I wanted to validate whether my differentiation is correct here
Let $\mathcal{R}(\mathbf{x}) = \sqrt{\mathbf{x}^T \mathbf{\Sigma} \mathbf{x}}$. Note that $\mathbf{x}$ is $(n \times 1)$ vector and $\mathbf{\Sigma} = \mathbf{\Sigma}^T$, then:
$$\frac{\partial \mathcal{R} (\mathbf{x})}{\partial \mathbf{x}^T} = \frac{1}{2} \left( \mathbf{x}^T \mathbf{\Sigma}\mathbf{x} \right)^{-1/2} \frac{\partial}{\partial \mathbf{x}^T} \mathbf{x}^T \mathbf{\Sigma} \mathbf{x}^ = \frac{ \mathbf{\Sigma} \mathbf{x}}{\sqrt{\mathbf{x}^T \mathbf{\Sigma}\mathbf{x}} }$$
This boils down to knowing what is: $$\frac{\partial}{\partial \mathbf{x}^T} \mathbf{x}^T \mathbf{\Sigma} \mathbf{x}$$
noone knows? :)
EDIT:
it was actually:
$\mathcal{R}(\mathbf{x}) = \sqrt{\mathbf{x}^T \mathbf{\Sigma} \mathbf{x}}$
And I cannot use the tool from comments, because when I set $y=x^T$, then the tool is saying that it cannot multiply column vector by a matrix, since it deems $y$ to be column vector by default...

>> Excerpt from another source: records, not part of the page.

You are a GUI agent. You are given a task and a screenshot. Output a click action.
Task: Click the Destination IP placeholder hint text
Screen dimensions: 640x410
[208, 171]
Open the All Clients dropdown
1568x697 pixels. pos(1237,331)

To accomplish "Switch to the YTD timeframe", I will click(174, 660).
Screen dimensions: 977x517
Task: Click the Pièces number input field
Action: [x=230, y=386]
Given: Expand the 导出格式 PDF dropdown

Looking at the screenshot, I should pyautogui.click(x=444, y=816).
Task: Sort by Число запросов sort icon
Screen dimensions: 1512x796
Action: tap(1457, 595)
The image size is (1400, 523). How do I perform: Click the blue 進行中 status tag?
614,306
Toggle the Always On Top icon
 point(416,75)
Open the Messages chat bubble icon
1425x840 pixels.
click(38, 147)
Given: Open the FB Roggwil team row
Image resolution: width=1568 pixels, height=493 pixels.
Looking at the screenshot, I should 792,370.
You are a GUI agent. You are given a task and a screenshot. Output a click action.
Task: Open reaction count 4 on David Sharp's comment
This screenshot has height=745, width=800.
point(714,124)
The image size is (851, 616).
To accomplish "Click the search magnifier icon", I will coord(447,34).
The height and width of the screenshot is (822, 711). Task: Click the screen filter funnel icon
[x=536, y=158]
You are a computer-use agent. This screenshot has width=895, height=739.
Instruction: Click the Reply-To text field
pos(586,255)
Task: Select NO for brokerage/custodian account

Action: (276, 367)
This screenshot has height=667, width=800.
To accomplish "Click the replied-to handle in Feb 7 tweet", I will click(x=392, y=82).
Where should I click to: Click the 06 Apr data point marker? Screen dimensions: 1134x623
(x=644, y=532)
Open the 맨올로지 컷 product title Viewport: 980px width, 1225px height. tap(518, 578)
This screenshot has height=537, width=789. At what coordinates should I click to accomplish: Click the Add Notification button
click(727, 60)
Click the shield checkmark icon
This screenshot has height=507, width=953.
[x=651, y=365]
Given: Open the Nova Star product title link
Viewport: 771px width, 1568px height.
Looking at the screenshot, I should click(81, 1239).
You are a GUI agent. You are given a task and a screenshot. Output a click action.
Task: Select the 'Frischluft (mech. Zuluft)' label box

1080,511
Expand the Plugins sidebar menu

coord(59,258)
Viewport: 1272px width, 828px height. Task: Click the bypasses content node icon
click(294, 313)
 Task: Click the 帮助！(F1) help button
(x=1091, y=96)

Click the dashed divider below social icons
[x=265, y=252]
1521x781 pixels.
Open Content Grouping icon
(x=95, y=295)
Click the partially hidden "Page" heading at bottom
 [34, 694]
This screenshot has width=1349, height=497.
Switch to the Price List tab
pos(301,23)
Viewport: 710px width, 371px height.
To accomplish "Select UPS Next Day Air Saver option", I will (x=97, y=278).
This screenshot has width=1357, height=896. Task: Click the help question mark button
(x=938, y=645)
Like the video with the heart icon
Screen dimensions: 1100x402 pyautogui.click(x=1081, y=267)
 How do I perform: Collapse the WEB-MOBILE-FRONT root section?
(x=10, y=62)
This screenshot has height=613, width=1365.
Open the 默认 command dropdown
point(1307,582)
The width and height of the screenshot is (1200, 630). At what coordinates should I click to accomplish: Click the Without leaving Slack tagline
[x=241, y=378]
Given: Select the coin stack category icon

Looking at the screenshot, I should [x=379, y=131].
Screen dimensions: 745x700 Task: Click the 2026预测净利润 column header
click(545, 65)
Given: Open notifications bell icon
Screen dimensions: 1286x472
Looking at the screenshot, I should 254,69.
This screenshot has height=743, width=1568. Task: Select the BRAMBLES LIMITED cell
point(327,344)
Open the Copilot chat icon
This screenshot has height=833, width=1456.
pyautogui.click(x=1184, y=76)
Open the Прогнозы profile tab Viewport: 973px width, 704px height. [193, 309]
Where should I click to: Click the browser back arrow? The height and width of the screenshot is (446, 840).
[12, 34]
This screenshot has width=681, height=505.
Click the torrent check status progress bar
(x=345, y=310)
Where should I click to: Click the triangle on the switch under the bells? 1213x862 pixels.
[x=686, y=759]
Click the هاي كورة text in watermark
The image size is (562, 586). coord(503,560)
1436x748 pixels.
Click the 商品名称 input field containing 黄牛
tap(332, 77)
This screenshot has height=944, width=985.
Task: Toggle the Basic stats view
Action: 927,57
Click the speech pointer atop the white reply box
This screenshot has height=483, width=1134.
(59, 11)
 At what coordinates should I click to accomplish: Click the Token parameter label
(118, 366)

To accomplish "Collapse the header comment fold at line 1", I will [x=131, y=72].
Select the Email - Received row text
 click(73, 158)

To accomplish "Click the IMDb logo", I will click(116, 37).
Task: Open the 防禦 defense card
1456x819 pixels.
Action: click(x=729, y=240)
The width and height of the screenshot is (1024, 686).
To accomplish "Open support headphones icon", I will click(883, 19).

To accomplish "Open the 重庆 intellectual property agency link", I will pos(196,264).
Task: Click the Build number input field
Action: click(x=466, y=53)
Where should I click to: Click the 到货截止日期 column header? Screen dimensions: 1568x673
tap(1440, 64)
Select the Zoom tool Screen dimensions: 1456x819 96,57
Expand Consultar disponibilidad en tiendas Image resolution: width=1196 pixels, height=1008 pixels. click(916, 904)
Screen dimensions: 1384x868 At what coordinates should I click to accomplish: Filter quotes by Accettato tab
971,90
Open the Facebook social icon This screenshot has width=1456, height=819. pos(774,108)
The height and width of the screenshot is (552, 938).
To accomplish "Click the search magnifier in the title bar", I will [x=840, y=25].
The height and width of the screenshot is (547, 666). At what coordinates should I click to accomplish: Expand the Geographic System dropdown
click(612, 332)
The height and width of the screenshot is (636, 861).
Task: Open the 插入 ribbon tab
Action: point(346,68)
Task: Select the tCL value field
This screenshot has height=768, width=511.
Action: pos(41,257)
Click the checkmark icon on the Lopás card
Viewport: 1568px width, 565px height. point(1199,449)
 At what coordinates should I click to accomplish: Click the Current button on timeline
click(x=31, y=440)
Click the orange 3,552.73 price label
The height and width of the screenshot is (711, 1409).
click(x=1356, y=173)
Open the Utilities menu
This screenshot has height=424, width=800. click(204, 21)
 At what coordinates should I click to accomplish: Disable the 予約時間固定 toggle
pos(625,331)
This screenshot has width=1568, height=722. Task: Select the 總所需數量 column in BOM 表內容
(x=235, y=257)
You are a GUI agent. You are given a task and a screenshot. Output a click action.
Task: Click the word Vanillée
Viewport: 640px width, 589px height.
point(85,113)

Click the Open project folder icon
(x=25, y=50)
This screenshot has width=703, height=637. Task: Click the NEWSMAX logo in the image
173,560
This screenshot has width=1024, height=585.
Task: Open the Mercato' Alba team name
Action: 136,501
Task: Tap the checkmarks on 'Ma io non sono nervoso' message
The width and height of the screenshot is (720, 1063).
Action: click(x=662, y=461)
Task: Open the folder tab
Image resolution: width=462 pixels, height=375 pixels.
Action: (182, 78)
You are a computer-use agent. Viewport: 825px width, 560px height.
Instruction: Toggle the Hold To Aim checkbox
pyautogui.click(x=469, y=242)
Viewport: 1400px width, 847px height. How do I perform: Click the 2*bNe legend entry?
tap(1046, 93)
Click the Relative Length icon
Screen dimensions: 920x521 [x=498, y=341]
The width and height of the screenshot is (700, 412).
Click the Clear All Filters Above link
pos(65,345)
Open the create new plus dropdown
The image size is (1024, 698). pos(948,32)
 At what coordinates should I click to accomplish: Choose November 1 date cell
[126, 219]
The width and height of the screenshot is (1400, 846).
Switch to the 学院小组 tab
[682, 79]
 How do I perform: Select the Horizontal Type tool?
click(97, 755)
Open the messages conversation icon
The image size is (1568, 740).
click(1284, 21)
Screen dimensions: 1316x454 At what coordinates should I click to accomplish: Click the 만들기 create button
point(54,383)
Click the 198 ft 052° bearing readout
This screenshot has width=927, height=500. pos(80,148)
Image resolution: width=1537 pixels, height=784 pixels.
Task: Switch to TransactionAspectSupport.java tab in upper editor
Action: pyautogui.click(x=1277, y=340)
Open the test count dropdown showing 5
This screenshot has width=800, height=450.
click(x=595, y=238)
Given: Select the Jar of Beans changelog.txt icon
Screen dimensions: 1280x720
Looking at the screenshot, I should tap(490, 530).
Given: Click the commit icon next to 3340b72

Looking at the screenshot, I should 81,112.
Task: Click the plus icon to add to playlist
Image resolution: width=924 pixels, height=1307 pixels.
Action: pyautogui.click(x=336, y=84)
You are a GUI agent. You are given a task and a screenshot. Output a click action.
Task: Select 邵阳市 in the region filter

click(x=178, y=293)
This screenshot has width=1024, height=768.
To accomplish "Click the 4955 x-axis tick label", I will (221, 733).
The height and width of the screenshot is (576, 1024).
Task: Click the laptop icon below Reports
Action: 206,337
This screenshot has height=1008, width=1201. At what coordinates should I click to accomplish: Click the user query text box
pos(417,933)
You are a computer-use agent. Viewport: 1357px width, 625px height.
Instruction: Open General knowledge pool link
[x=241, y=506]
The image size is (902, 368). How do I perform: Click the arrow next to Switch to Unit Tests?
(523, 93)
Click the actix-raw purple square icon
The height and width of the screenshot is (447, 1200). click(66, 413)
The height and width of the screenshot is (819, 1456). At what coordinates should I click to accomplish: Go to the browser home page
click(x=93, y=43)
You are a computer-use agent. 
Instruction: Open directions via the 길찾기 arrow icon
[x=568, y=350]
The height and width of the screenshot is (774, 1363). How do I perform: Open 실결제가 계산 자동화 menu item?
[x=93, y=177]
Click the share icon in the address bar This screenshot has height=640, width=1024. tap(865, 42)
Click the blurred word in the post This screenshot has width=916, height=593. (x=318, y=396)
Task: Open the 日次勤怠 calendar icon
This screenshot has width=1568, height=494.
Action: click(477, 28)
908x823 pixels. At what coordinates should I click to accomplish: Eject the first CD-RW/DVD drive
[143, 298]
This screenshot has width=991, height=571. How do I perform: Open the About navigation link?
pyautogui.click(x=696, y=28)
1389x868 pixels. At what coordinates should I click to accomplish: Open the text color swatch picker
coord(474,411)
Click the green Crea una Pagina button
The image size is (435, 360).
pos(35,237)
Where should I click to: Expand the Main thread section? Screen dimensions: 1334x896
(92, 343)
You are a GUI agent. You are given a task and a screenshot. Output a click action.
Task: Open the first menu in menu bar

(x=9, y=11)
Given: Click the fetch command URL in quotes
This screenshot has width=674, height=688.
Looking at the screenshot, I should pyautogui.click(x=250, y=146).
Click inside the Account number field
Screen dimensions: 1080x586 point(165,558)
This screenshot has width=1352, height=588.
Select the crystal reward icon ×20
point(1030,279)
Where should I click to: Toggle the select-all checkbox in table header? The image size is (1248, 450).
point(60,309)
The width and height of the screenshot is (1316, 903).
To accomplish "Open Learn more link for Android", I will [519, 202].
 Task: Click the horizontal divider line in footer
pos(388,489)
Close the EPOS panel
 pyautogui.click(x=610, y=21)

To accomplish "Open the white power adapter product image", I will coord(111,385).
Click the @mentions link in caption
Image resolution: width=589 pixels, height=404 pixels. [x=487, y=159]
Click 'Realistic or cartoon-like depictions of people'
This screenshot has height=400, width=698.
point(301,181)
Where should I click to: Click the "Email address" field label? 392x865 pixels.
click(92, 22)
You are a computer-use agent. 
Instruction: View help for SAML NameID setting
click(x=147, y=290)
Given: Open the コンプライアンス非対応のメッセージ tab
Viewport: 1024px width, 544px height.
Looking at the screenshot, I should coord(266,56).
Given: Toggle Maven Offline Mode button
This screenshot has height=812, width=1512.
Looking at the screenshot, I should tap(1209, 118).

I know for sure that that answer above is incorrect :)
$\Sigma$ is a symmetric matrix.
EDIT EDIT:
Since I know that the answer to $\frac{\partial \mathcal{R} (\mathbf{x})}{\partial \mathbf{x}}$ is $\frac{ \mathbf{\Sigma} \mathbf{x}}{\sqrt{\mathbf{x}^T \mathbf{\Sigma}\mathbf{x}} }$, and since differentiating wrt to transpose converts you from column vector answer to row vector answer, then this must generalize to my case too, hence, I believe the answer is:
$$\frac{\mathbf{x}^T \mathbf{\Sigma}}{\sqrt{\mathbf{x}^T \mathbf{\Sigma} \mathbf{x}}}$$
EDIT EDIT EDIT:
Nope, cannot be correct, because then my dimensions aren't right. The answer must be $n \times 1$, like in the original solution.